Śmierć amerykańskiej gwiazdy. To ona stała za ważnym projektem
Urodziła się w wielopokoleniowej rodzinie żydowskiej w 1921 roku. Wychowała się w Nowym Jorku, gdzie podjęła się swojej pierwszej pracy. Jako że wykształciła się jako znawczyni sztuki i projektantka wnętrz, właśnie w tej branży nieśmiało stawiała kroki. Na jej smaku szybko się poznano, W kolejnych latach zaproponowano jej wyjazd do Waszyngtonu, gdzie miała podjąć się niezwykle ważnego - nie tylko dla niej - zadania.
Bohaterka doglądała remontu, jaki przeprowadzono w Białym Domu. To ona zdecydowała o ponadczasowym i eleganckim charakterze tego miejsca. Posadę uznanej dekoratorki tamże utrzymała przez prezydentury aż dziewięciu prezydentów - zaczęła podczas kadencji Harry'ego Trumana, a swoją przygodę w najważniejszej rezydencji w Stanach Zjednoczonych zakończyła w trakcie, gdy mieszkał tam Bill Clinton.
To jednak jedynie część bogatego dorobku zmarłej. To, czym jeszcze się zajmowała, zapewniło jej ogólnoświatową sławę. O czym mowa?
Nie żyje Iris Apfel. Miała 102 lata
Iris Apfel ma na swoim koncie autorskie kolekcje dla kilku marek modowych, m.in. H&M. To ona wyznaczała trendy, ale wcale nie była szarą eminencją. Chętnie stawała też przed obiektywem - zwłaszcza po osiemdziesiątce. Uwielbiała łączyć klasykę z odważnymi kolorami. Gdy miała 97 lat, podpisała lukratywny kontrakt z prestiżową i reprezentującą tuzy branży agencją modelek.

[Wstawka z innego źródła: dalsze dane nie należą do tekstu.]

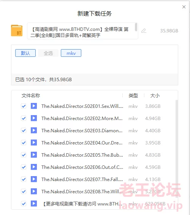Uncheck the S02E02.More.M file checkbox
This screenshot has height=215, width=190.
(24, 118)
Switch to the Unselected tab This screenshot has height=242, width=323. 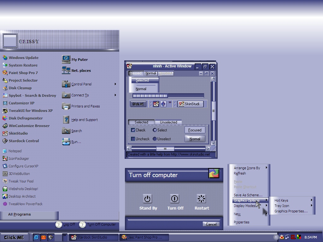pyautogui.click(x=168, y=122)
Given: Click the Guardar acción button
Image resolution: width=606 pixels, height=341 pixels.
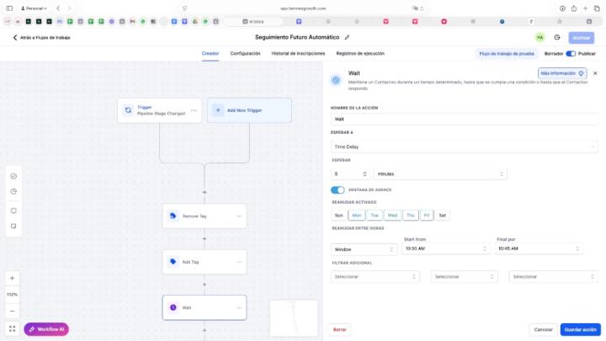Looking at the screenshot, I should click(x=581, y=329).
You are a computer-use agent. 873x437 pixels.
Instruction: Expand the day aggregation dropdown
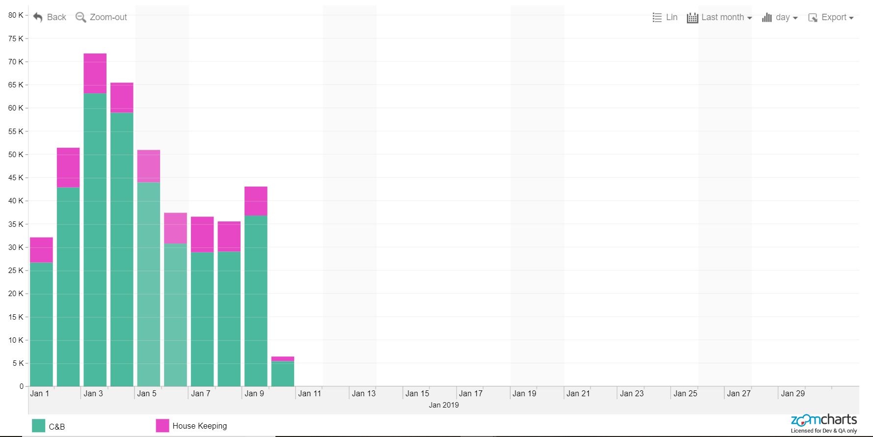point(786,17)
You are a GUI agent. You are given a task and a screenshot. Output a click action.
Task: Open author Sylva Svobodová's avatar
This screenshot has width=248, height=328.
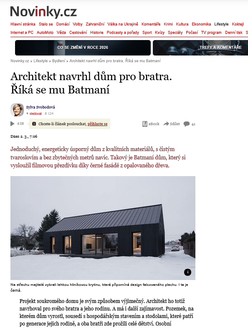(x=17, y=110)
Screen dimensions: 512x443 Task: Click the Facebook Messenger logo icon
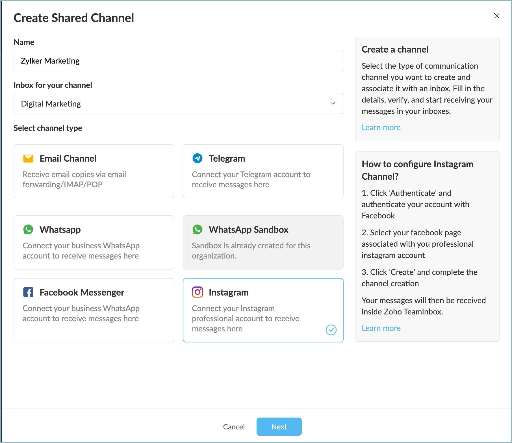pyautogui.click(x=28, y=292)
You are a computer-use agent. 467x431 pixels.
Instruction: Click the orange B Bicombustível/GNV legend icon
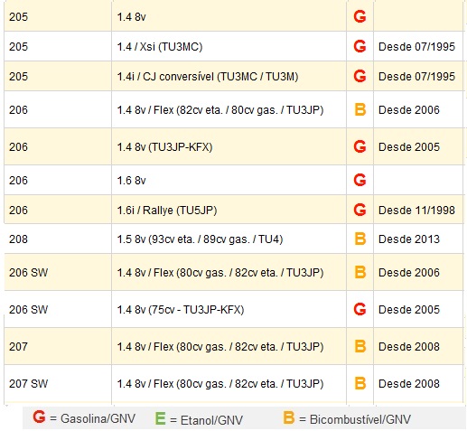tap(289, 417)
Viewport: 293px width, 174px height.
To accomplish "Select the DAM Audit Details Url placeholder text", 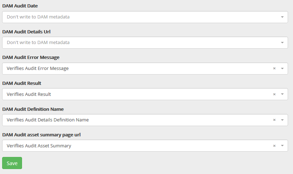I will (38, 43).
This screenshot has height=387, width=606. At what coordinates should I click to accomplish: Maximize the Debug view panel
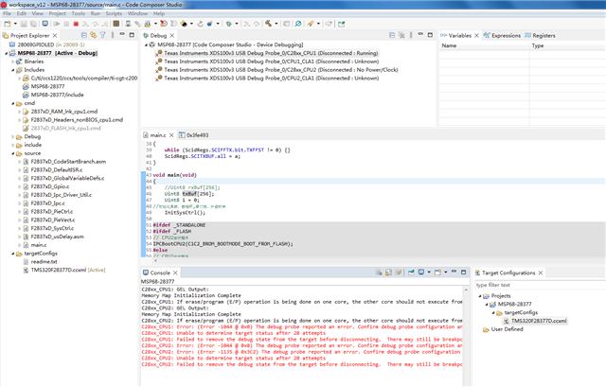(432, 35)
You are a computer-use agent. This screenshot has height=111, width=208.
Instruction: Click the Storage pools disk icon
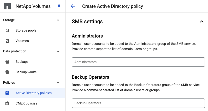click(x=7, y=30)
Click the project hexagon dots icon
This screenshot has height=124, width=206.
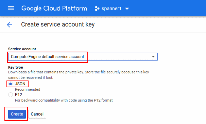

Nazywała się “modelką geriatryczną", ale na szczęście nie było to dowód goryczy, a poczucia humoru i pogody ducha. Dzięki charyzmatycznej siwej fryzurze, równie zapamiętywanych okularach i często towarzyszących jej stylizacjom koralach szturmem podbiła Instagram. To właśnie tam poinformowano o jej śmierci, co mocno zaskoczyło wirtualną społeczność. Kilka dni wcześniej, 29 lutego, sama pozostawała aktywna, więc nic nie zwiastowało przykrych wieści. Co dokładnie można było zobaczyć?
Śmierć Iris Apfel. Jak ją pożegnano?
Iris Apfel zmarła w wieku 102 lat. Dzięki swojej bogatej działalności zostawiła za sobą dziedzictwo, które dla wielu kobiet będzie przykładem i drogowskazem. Tak można wywnioskować z wpisu, jaki znalazł się na jej profilu.
Zainspirowała wiele kobiet do bycia odważnymi i prawdziwie autentycznymi; Będziemy tęsknić; Do zobaczenia madame; Była fantastyczna - napisano.
Post okraszono kolorową fotografią Iris Apfel. W sekcji komentarzy nie zabrakło kondolencji oraz wyrazów wsparcia i podziwu dla tego, czego dokonała przez całe swoje życie. Informację o zgonie potwierdził New York Times. Nie są znane przyczyny śmierci , wiadomo jedynie, że popularna artystka odeszła w swoim domu w Palm Beach na Florydzie.